Even though Homeland is a page-turner, its characters are at best superficially profound; at worst, profoundly superficial. The goodies are good, the baddies are bad. Xabier, Txato’s son, is a stoic surgeon, more stoic after the loss of his father. Bittori, Txato’s widow, is consumed by bitterness and grief. Gorka, Joxe Mari’s brother, finds the town’s militant atmosphere suffocating because he is a closeted gay who likes to read. His mother, Miren, is a devout nationalist, but we never quite fathom why she thinks the way she does.

Fernando Aramburu (photograph by Ivan Gimenez Tusquets Editores/Penguin Random House)Fernando Aramburu (photograph by Ivan Giménez/Tusquets Editores/Penguin Random House)

Then there is Joxe Mari, the weakest character in the book. Joxe Mari is a bully and a brute. His nationalism is tautological: he loves the Basque Country because he loves the Basque Country. He is passionate about blowing things up and speaking Basque (even though he does both poorly). He doesn’t seem to understand ETA’s political ideology beyond the notion that the Spanish exploit the Basque and that only violence can lead to the region’s successful independence. There are feeble moments of ambiguity in Joxe Mari, as when he hesitates before his first assassination and feels sick afterwards, but these don’t last. Worse, there is no moral ambivalence to help us spin a thread of empathy toward the character. Joxe Mari is not a psychopath, that much is clear. So why does a ‘normal’ person engage in the horrors of terrorism? What existential motivations drive his actions? This isn’t Dostoevsky’s Raskolnikov trying to prove, through his murderous arrogance, that he is not an insignificant wretch, but exceptional, and good. We are not offered the obscene contradictions of Maximilien Aue, the brilliant, unrepentant SS officer in Jonathan Littell’s The Kindly Ones, a German nationalist of French heritage, an aesthete of impeccable taste with a PhD in jurisprudence, who is also a sadistic voyeur. What ideology can shine a light bright enough to convince Joxe Mari that the atrocities he commits are, in fact, positive? Aramburu’s answer seems to be that violence is barbaric, futile, and, above all, stupid, and that only those stupid enough to believe otherwise engage in it. Perhaps, so close to ETA’s ceasefire, rather than an aesthetic exploration of terrorism, Homeland is a plot-driven novel that aims to bring closure to the families and friends of ETA’s victims and to hammer the last nail on ETA’s coffin. From a moral point of view, this is laudable; from a literary one, boring.

Homeland is Aramburu’s first novel translated into English. Alfred MacAdam’s previous translations include works by Latin American titans of the likes of Carlos Fuentes, Alejo Carpentier, and Mario Vargas Llosa. MacAdam is a brilliant translator and scholar, and his Homeland is generally good, but there are a handful of jarring turns of phrase and malapropisms that seem at odds with the otherwise elegant style of the book. The text is peppered with irritating typographical errors, which, in fairness to MacAdam, are probably editorial faux pas.

**EXERCISE AIM**
Output the part of the Homeland review from "Even though Homeland" up to and including "Giménez/Tusquets Editores/Penguin Random House)". The rows have no connection to the review of Homeland above.

**Collected data entries**
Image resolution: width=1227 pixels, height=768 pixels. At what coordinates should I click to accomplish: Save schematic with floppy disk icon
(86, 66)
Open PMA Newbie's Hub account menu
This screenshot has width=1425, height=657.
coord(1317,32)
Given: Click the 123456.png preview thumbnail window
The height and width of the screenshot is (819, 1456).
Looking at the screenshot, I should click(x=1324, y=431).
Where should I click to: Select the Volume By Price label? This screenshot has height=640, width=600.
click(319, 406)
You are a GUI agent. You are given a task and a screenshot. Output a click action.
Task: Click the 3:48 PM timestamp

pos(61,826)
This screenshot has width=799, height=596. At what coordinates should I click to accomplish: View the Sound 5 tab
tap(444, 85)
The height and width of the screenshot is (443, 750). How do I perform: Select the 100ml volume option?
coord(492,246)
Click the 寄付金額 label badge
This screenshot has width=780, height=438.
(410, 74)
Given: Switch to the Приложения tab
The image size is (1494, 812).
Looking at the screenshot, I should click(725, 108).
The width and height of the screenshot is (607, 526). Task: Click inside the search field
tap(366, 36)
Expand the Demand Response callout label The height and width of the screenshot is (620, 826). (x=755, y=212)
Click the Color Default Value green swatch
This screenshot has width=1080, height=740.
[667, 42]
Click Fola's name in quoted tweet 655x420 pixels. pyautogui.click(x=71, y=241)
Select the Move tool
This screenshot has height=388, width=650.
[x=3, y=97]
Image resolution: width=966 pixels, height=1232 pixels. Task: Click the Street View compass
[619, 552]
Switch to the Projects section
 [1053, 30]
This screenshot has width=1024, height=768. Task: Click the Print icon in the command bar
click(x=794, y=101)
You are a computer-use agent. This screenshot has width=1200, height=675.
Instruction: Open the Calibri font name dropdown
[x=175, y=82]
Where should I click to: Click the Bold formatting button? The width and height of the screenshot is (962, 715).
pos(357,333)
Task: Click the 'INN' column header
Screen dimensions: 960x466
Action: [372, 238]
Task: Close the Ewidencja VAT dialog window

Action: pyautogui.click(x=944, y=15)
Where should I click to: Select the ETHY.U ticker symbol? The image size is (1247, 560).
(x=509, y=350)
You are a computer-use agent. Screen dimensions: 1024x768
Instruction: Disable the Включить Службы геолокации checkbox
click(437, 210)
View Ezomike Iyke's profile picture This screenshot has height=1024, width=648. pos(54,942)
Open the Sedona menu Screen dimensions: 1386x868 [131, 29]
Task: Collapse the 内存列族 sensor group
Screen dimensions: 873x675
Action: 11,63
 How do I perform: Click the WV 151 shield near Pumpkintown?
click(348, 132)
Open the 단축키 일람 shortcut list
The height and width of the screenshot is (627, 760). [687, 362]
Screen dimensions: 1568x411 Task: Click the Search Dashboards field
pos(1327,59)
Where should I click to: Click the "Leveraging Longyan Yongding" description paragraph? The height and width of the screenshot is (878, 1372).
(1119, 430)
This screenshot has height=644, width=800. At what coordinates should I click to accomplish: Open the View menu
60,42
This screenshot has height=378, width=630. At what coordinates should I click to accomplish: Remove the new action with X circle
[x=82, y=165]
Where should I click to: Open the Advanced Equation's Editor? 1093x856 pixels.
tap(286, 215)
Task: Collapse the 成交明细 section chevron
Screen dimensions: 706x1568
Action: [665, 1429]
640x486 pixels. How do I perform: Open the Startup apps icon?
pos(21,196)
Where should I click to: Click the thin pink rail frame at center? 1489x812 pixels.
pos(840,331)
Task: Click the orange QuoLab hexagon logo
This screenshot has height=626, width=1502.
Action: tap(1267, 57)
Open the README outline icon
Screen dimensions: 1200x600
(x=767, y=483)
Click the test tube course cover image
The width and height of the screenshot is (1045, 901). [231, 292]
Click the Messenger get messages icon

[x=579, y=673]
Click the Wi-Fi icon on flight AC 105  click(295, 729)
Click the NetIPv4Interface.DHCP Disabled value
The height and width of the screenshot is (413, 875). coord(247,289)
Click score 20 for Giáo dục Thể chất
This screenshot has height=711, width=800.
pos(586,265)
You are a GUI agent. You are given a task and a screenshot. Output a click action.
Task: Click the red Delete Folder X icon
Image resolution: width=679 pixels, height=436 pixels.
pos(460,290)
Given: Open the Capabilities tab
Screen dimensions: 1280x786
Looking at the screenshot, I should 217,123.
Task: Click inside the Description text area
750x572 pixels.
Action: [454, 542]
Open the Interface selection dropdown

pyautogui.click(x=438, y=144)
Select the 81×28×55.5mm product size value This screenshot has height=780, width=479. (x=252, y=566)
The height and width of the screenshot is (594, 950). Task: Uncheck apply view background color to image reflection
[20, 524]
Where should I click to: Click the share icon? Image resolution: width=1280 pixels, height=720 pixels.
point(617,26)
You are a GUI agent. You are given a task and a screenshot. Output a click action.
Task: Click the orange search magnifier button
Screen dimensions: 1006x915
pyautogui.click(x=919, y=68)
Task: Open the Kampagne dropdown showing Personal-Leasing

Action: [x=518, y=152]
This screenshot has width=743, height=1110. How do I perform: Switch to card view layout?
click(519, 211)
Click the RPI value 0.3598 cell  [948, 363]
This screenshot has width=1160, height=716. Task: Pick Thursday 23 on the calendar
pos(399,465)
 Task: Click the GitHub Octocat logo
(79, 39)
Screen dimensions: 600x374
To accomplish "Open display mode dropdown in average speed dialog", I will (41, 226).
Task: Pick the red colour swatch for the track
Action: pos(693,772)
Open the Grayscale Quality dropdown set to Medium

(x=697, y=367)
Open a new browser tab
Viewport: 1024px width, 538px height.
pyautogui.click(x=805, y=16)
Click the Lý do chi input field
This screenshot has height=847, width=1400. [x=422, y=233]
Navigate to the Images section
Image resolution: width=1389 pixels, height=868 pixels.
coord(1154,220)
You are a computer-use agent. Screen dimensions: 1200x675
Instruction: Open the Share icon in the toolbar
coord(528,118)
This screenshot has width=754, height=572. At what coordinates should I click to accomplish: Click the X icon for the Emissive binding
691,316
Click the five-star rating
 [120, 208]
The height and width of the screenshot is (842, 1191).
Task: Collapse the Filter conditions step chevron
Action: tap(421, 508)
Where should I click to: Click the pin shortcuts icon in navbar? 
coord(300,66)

**TASK ANSWER**
Even though Homeland is a page-turner, its characters are at best superficially profound; at worst, profoundly superficial. The goodies are good, the baddies are bad. Xabier, Txato’s son, is a stoic surgeon, more stoic after the loss of his father. Bittori, Txato’s widow, is consumed by bitterness and grief. Gorka, Joxe Mari’s brother, finds the town’s militant atmosphere suffocating because he is a closeted gay who likes to read. His mother, Miren, is a devout nationalist, but we never quite fathom why she thinks the way she does.

Fernando Aramburu (photograph by Ivan Gimenez Tusquets Editores/Penguin Random House)Fernando Aramburu (photograph by Ivan Giménez/Tusquets Editores/Penguin Random House)